Document text —

•••••

Monday, November 12, 2012

The Battle Continues At Home

It is quite difficult for me to wrap my mind around the results of this study. When I began doing research for this story I was both shocked and puzzled by the statistics. There are currently 22,000,000 veterans in the United States.
According to the Veterans Administration there are 75,000 Veterans who are homeless on any given night.
Veterans are 50% more likely to become homeless compared to other Americans.
About 20,000 veterans of the war's in Afghanistan, and Iraq have become homeless within the last 5 years. One of the root problems is unemployment. 12.1% of post 9/11 veterans are unemployed compared to 9% of the population. The unemployment rate among former service members ages 18-24 is 20%. More than 75% of former veterans report an inability to apply their military skills to civilian life.
President Obama has vowed to end homelessness for all US veterans by 2015, and has emphatically stated that no one who has served our country should have to struggle to find employment, or housing.
There is also the issue of mental health among some veterans. A study done by The Center For A New American Security found that every 36 hours a service member commits suicide.
Nearly 35% of deployed service members experience symptoms of post traumatic stress disorder, and 10-20% of Iraq and Afghanistan veterans have suffered traumatic brain disorder or TBI. But only 53% seek help for TBI or other forms of depression.

•••••

Supplied information —
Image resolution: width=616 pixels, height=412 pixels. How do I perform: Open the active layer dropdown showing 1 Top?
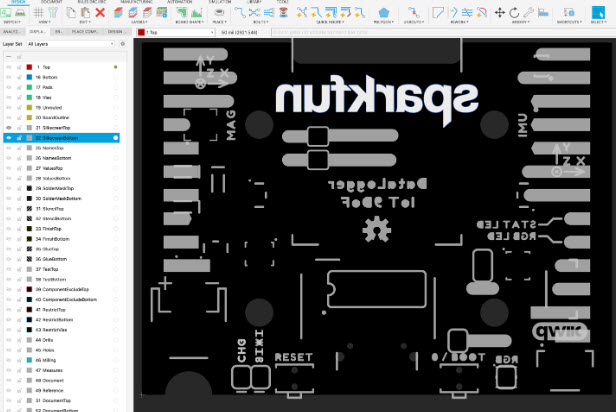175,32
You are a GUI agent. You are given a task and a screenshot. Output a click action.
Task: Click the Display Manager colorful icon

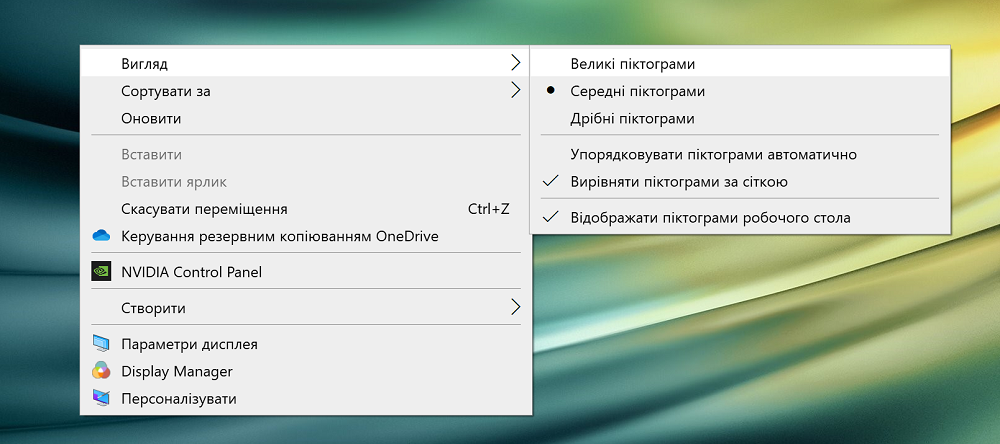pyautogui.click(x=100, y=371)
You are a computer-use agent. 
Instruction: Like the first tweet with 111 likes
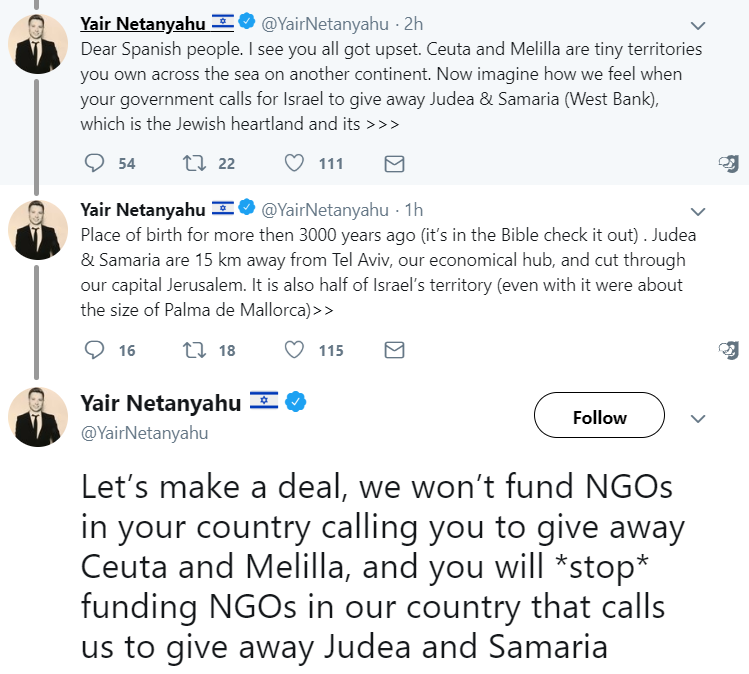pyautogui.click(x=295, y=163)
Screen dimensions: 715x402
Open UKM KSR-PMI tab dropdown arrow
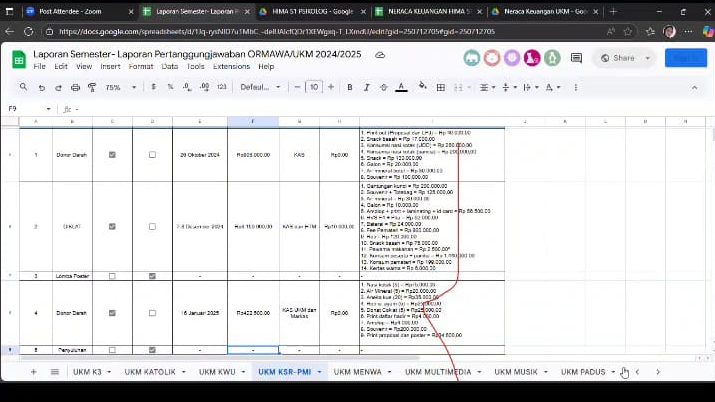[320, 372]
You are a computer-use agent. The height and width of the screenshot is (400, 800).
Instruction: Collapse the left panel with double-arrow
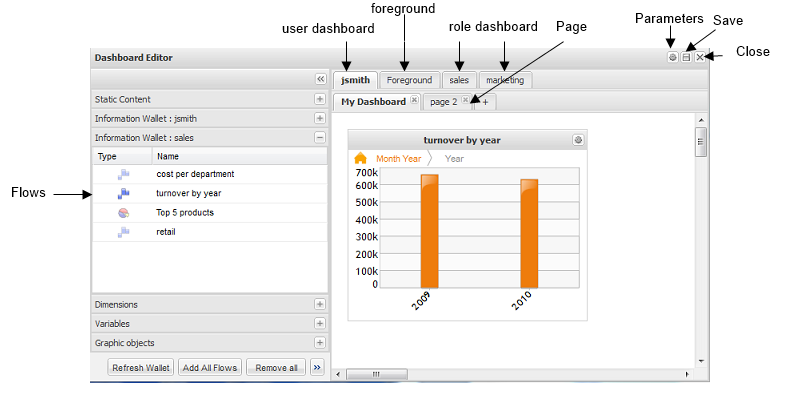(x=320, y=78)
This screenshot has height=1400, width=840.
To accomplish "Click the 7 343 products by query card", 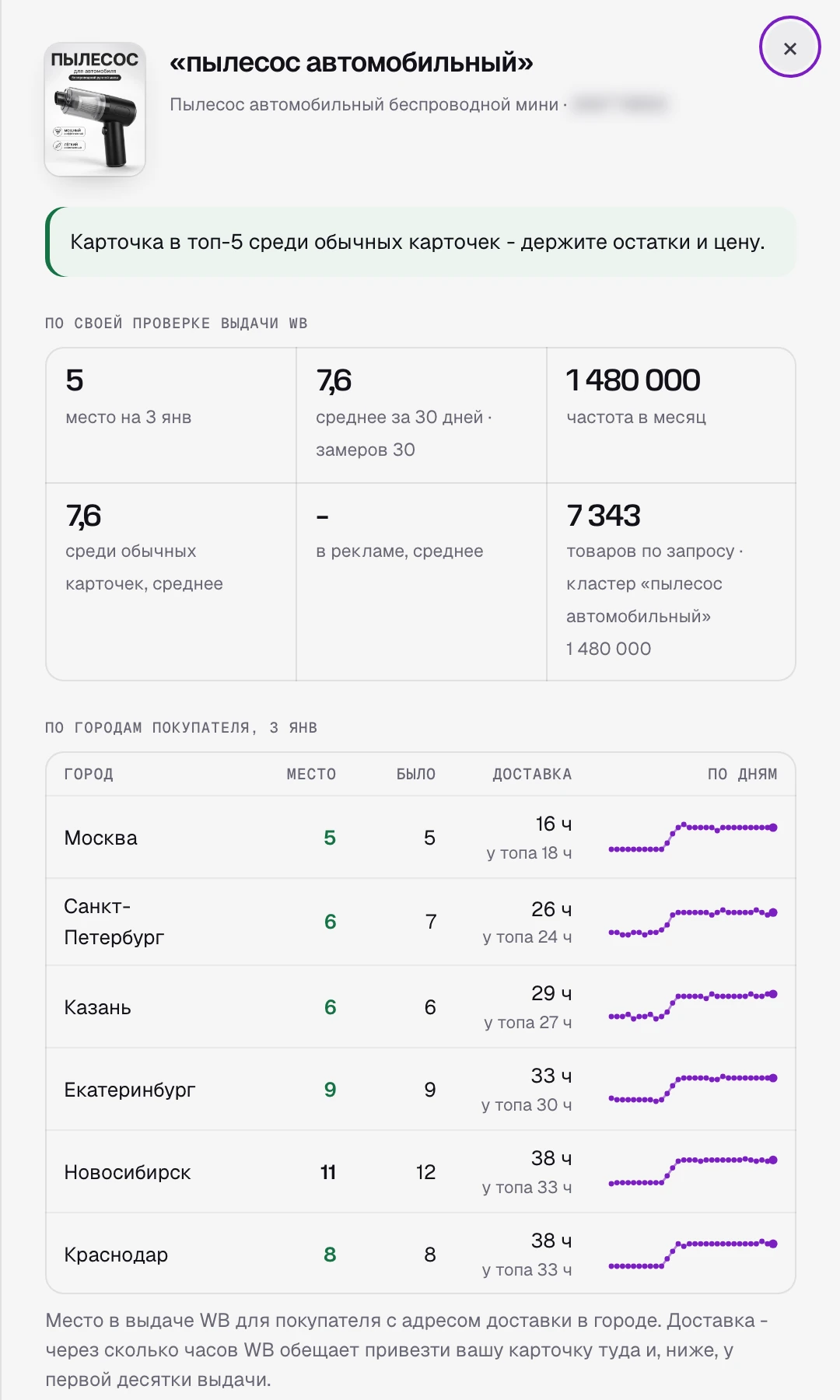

•••••

Reproduce the passage of the post on homeless veterans starting with "It is quite" and going on through "to civilian life.".

It is quite difficult for me to wrap my mind around the results of this study. When I began doing research for this story I was both shocked and puzzled by the statistics. There are currently 22,000,000 veterans in the United States.
According to the Veterans Administration there are 75,000 Veterans who are homeless on any given night.
Veterans are 50% more likely to become homeless compared to other Americans.
About 20,000 veterans of the war's in Afghanistan, and Iraq have become homeless within the last 5 years. One of the root problems is unemployment. 12.1% of post 9/11 veterans are unemployed compared to 9% of the population. The unemployment rate among former service members ages 18-24 is 20%. More than 75% of former veterans report an inability to apply their military skills to civilian life.